**Prompt:**
Reproduce exactly, and only, the lines below from the one containing "Given: Choose the Bank ACH payment method" through the one containing "1120x1081 pixels.".

**Supplied records:**
· · · · ·

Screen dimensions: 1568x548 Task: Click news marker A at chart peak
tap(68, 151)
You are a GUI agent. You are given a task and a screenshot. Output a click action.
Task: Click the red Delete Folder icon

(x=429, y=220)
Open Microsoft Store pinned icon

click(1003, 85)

· · · · ·

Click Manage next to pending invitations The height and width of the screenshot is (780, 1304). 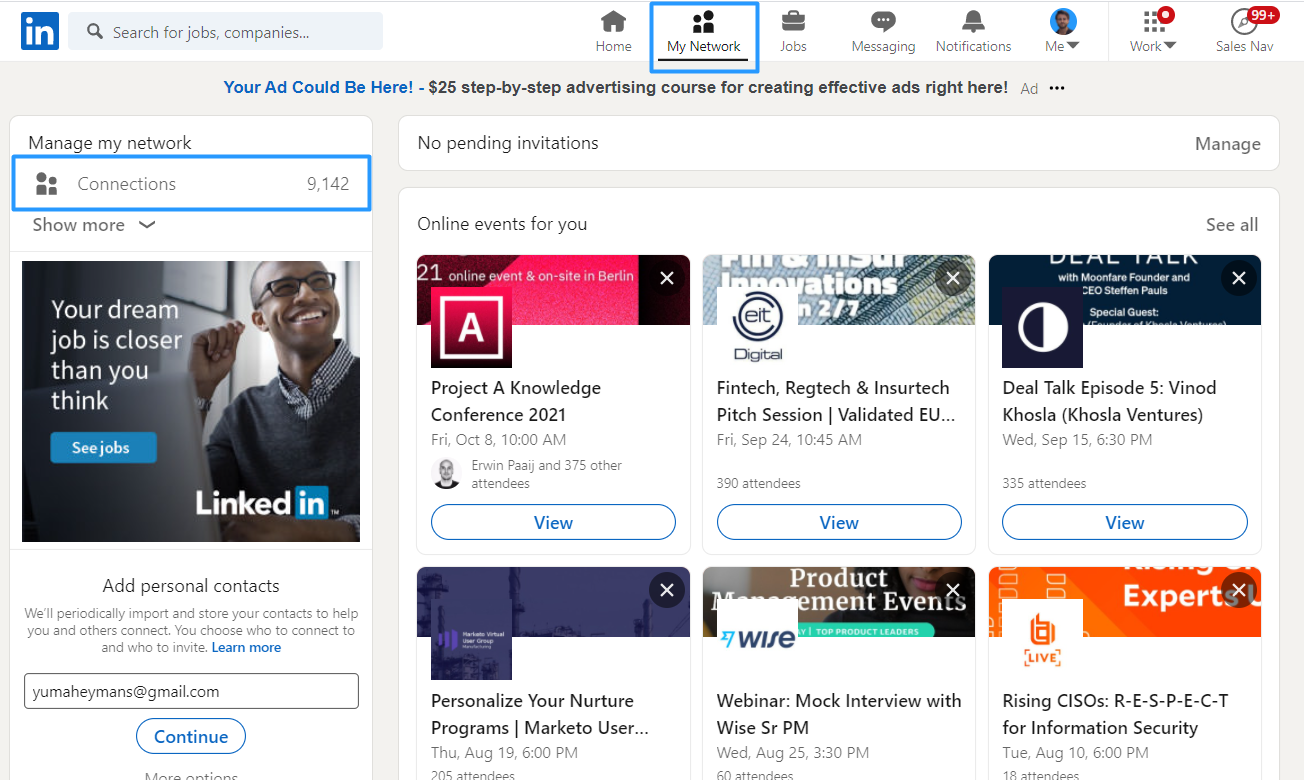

· · · · ·

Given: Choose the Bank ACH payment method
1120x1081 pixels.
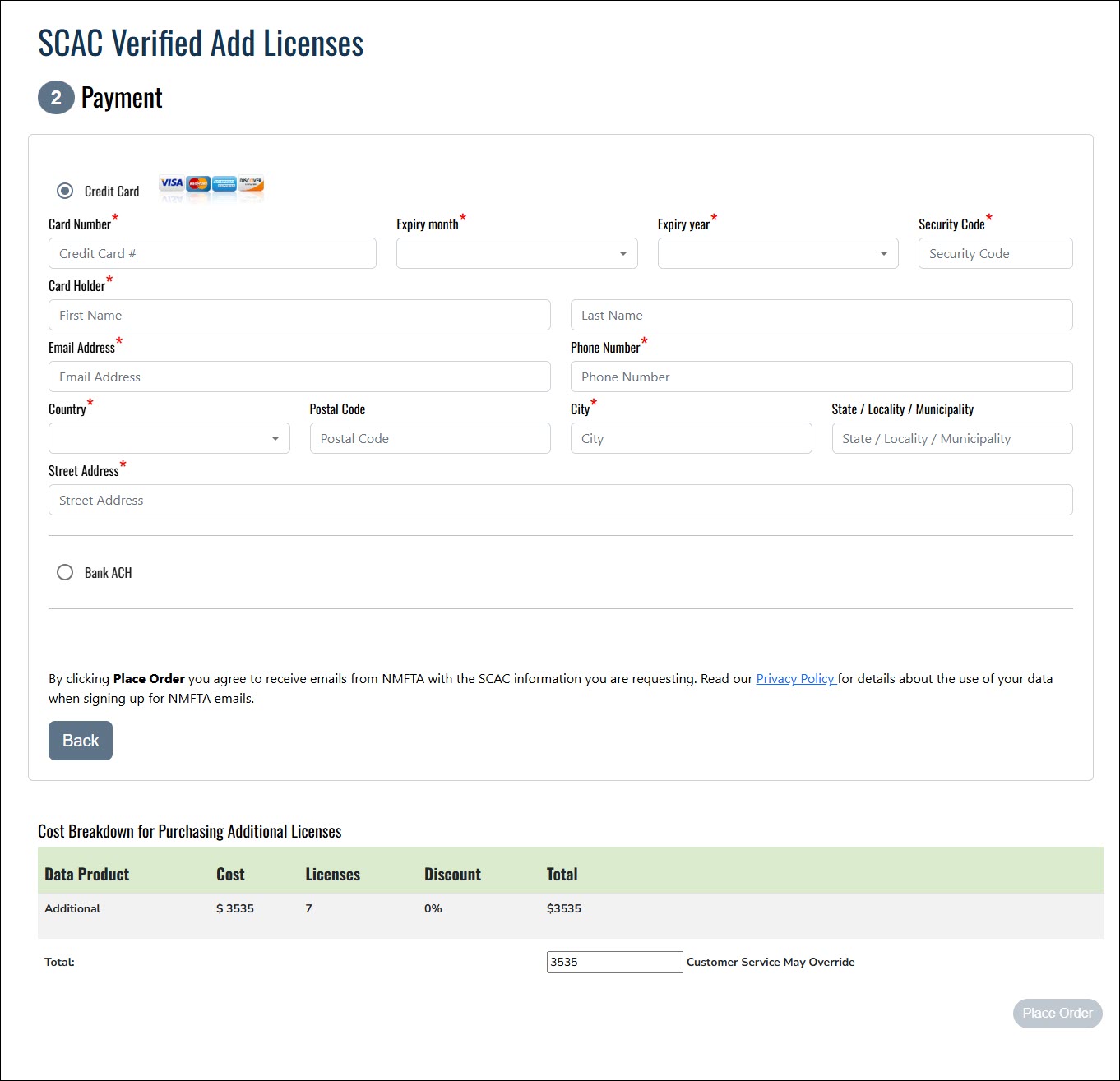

· · · · ·

**Response:**
Given: Choose the Bank ACH payment method
1120x1081 pixels.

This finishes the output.